21/01/2025.- En junio de 2010, recibí una invitación —vía correo electrónico— de una universidad privada de San Cristóbal, distante 642 kilómetros de donde vivo.

El recorrido por tierra toma entre ocho y nueve horas. En época de lluvias y derrumbes, tal lapso puede aumentar hasta doce. Por ello, para mi traslado, debían enviarme pasaje aéreo de ida y vuelta. Como se trataba de una universidad, acepté y pedí que me llamaran por teléfono para ultimar detalles.

La persona que se comunicó conmigo —una profesora que dijo ser la encargada de eventos y espectáculos— se escandalizó cuando le indiqué que mi traslado era doble, terrestre y aéreo, pues como no había vuelos directos entre su ciudad y la mía, debía ir primero a Maiquetía para desde allí viajar al Táchira. Dado que la actividad propuesta era de seis a ocho de la noche, tendría que quedarme esa noche en algún hotel, habida cuenta de que no había vuelos de retorno hasta la mañana siguiente.

La profesora comentó:

—Pensábamos que usted vendría en su carro y que, al terminar, se regresaría.

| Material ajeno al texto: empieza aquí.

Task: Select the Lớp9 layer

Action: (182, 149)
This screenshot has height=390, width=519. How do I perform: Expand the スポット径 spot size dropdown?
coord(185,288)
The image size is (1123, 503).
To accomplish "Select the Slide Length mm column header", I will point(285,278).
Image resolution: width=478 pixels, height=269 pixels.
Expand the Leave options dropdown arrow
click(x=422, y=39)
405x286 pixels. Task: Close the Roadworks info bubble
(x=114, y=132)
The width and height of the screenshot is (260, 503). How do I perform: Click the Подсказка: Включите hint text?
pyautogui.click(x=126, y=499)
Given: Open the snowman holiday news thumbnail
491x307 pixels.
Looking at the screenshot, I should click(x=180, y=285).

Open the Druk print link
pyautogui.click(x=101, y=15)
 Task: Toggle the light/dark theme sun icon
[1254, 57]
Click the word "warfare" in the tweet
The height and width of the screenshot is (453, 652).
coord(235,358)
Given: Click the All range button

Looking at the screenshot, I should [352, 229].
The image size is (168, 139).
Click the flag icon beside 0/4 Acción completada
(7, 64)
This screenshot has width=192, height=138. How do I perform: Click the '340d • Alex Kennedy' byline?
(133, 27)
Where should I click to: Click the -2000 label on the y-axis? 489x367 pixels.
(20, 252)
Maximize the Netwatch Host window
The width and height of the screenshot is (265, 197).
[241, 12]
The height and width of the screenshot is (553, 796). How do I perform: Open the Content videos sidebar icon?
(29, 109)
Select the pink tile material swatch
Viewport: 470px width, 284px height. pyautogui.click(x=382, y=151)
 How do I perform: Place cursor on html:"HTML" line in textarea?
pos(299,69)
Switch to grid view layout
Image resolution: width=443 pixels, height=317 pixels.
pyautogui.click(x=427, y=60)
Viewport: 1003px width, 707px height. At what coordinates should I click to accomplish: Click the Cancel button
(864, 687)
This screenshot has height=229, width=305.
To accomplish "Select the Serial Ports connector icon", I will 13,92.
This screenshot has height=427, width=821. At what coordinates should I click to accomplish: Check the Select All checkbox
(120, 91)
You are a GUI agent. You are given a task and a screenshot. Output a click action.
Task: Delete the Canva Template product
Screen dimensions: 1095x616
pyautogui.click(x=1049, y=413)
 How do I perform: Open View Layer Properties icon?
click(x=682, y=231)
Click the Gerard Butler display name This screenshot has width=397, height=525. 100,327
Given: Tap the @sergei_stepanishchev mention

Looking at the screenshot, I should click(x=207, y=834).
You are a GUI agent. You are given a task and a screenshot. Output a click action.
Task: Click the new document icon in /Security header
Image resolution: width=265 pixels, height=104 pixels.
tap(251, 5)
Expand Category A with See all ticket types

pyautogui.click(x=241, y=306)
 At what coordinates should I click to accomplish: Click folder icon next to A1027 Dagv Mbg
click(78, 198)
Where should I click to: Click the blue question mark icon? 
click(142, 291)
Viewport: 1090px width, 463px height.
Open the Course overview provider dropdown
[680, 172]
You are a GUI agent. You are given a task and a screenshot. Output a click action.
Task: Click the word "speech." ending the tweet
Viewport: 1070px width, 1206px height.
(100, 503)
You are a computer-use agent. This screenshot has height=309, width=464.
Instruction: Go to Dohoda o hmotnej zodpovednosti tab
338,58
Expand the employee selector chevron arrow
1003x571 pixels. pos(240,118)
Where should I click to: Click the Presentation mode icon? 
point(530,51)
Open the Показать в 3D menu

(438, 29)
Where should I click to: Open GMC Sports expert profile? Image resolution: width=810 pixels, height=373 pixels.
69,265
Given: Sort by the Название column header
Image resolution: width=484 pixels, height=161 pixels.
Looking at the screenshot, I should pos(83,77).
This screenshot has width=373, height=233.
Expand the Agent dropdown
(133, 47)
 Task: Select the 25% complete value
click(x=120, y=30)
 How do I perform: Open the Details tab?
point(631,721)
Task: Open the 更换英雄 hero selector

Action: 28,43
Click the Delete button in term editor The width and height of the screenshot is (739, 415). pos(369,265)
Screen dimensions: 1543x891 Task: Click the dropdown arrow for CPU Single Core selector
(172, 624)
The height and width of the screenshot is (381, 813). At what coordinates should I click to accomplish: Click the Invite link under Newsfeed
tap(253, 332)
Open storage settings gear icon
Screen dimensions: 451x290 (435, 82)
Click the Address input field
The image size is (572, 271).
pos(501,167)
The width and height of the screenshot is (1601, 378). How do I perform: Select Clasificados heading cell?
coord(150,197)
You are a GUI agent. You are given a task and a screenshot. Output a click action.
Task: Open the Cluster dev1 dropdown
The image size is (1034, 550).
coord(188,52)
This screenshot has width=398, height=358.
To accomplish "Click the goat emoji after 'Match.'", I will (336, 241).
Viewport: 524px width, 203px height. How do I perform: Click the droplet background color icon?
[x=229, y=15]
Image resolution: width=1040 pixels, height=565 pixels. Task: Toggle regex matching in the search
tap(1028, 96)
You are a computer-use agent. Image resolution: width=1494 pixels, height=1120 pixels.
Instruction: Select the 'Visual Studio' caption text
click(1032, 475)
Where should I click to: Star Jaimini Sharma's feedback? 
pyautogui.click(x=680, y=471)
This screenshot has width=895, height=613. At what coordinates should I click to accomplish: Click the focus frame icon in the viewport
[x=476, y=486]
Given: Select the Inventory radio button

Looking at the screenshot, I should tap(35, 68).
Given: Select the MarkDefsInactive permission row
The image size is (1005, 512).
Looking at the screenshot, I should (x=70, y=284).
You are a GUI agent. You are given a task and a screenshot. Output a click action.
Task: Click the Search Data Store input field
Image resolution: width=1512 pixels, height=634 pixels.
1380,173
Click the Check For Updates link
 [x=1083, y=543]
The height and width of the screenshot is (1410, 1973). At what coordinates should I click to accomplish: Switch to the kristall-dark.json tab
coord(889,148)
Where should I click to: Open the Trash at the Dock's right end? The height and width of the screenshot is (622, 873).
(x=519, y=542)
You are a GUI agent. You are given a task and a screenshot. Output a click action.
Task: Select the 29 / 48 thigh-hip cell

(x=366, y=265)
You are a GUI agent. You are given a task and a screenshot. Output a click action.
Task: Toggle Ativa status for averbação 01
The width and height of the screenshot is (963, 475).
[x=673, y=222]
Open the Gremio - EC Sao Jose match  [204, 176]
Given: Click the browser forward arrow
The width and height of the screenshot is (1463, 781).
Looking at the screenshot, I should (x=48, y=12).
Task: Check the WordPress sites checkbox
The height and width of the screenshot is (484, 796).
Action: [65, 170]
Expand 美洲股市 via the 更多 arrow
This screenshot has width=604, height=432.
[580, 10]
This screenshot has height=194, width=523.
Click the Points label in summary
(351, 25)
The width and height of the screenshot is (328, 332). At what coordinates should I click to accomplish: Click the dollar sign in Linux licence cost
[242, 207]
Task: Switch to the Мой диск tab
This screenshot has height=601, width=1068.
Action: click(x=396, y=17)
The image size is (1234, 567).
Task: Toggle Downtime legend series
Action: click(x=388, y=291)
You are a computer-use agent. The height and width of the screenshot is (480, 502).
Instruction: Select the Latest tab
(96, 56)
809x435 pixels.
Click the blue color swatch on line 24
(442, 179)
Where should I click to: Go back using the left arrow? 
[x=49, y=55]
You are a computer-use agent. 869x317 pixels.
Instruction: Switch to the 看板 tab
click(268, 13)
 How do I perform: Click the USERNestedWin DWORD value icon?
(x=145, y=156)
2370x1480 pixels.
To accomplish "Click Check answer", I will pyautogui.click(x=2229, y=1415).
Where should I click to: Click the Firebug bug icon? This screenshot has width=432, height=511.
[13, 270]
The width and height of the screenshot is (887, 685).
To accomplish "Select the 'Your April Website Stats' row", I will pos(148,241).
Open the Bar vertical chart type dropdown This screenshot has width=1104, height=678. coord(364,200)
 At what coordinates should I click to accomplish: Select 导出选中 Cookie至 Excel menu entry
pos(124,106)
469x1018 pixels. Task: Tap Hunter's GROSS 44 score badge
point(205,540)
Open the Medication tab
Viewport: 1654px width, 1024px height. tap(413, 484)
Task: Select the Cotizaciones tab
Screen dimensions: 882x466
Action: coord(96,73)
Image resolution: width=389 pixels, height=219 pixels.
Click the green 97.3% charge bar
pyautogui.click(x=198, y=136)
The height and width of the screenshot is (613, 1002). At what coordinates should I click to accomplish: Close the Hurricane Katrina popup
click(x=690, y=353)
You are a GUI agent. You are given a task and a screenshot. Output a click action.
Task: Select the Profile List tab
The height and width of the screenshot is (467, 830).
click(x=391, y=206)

—No tengo carro —contesté—, y, si lo tuviera, tampoco haría un viaje de nueve horas de ida en el día y otro de vuelta esa misma noche. Ni yo ni nadie se prestaría a un traslado de más de dieciocho horas, más las dos de la actividad, que sumarían veinte, más lo que demore en comer, antes y después, pues como se dará cuenta, las horas dedicadas a ustedes casi equivalen a un día. Por lo tanto, además del traslado a Caracas y el viaje en avión, deben alojarme en un hotel, llevarme a cenar y proveer mi desayuno a la mañana del otro día.

—¡Pero nosotros no tenemos dinero para pagar un hotel ni las comidas! ¡Mucho menos ese vuelo de ida y vuelta en avión! ¡Eso es insólito!

—Es decir —pregunté irónico, aunque comprendía que, pese a su cargo, trataba con alguien que jamás había organizado una actividad cultural, ni había pensado siquiera lo que esto significaba para el o los invitados—, ¿ustedes esperan que yo viaje por mi cuenta y pague por mi alojamiento y las comidas? ¿Al menos tenían previsto pagar la gasolina?

—¡Claro que no! ¡Nosotros pensamos que para usted era un honor que nosotros lo invitáramos!

—Discúlpeme —solté, ya a punto de colgar, ante tamaña desfachatez—, pero son ustedes quienes me están invitando, no yo a ustedes. Por lo tanto, el honor, al recibirme, es de ustedes.

—No estoy de acuerdo —respondió—. Como universidad, somos más importantes que cualquier persona.

—Como universidad sí, pero quien me está invitando es usted, que es una persona.

—Bueno, siendo así…

Y colgó. Sin despedirse, ni excusarse.

Dos días después, me llamó un profesor de la misma universidad para insistir que fuera. Cuando le referí la conversación que había sostenido con quien había llamado antes, me pidió disculpas no una, sino varias veces. No exagero al señalar que sentí la rojez de su rostro a través del teléfono.

Me preguntó, eso sí, si yo estaba dispuesto a ir, cuando la institución contara con los recursos necesarios para sufragar los gastos. Le dije que sí. Sin embargo, en los años transcurridos hasta ahora nunca se ha reiterado la invitación.